The Candidate List was originally envisioned as an administrative tool that would identify species for which the Service would shortly make listing determinations. But as the Listing Program became inundated with petitions and lawsuits, species began to accumulate on the list. The sheer volume and mandatory nature of court orders, settlement-agreement obligations, and statutory deadlines related to petition findings and other listing-related litigation has threatened to consume most of the Service’s available funding and staff.
In the last four years, the Service has been petitioned to list more than 1,230 species, nearly as many species as have been listed during the previous 30 years of administering the ESA. After numerous lawsuits were filed with respect to these petitions, the Service initiated the consolidation and transfer of pending lawsuits from a number of different district courts to the U.S. District Court for the District of Columbia. This consolidation allowed the agency to have a single forum in which to resolve comprehensively and efficiently the conflicting demands on the listing program.

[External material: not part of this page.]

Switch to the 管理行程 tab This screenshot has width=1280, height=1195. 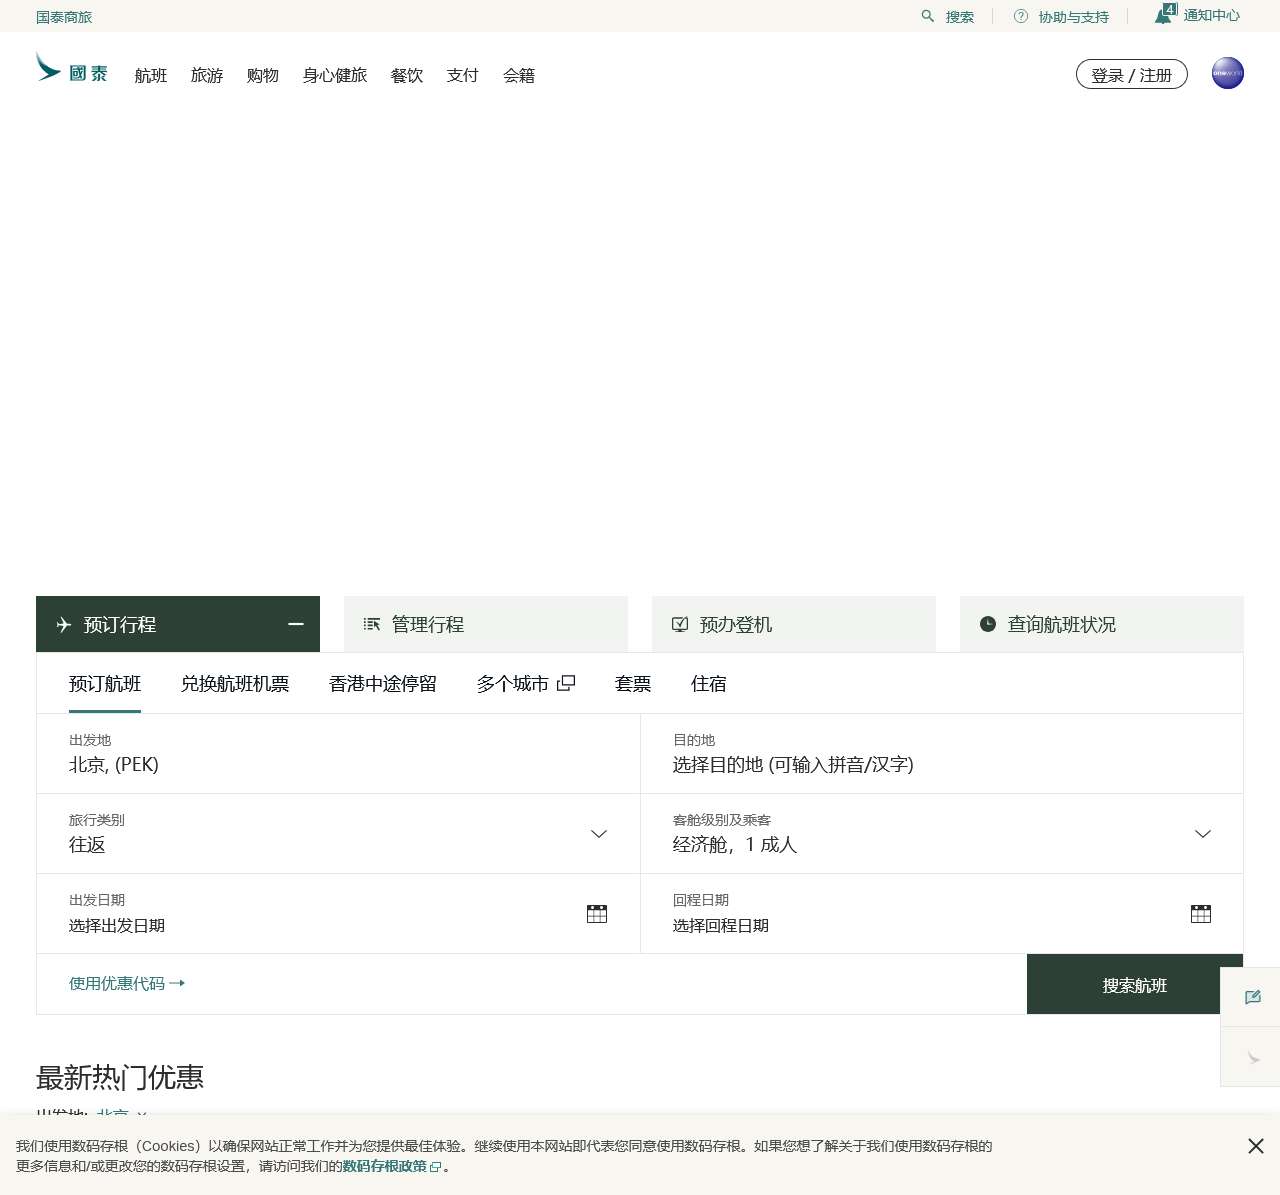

The Service says its ability to address the backlog of more than 250 candidate species and ensure the orderly and timely listing of species under the Endangered Species Act is in direct proportion to the agency’s ability to balance that workload with other Listing Program duties. The agreement, reached with WildEarth Guardians, would enable the Service to restore that balance if approved by the court.
If the Service determines that listing is warranted for a species, the agency will propose that species for listing and allow the public to review and comment on the proposal before making a final determination. A list of these candidate species is available at http://www.fws.gov/endangered/improving_ESA/listing_workplan.html
The best available information regarding a species is considered and evaluated using the following five factors provided in the ESA:
-- The present or threatened destruction, modification, or curtailment of its habitat or range;
-- Overutilization for commercial, recreational, scientific, or educational purposes;
-- disease or predation;
-- The inadequacy of existing regulatory mechanisms;
-- The natural or manmade factors affecting its survival.
A species is added to the list when it is determined to be endangered or threatened because of any one of these five factors. The listing process is supposed to use the best available scientific and commercial data and peer-review to ensure sound science and sound decision-making.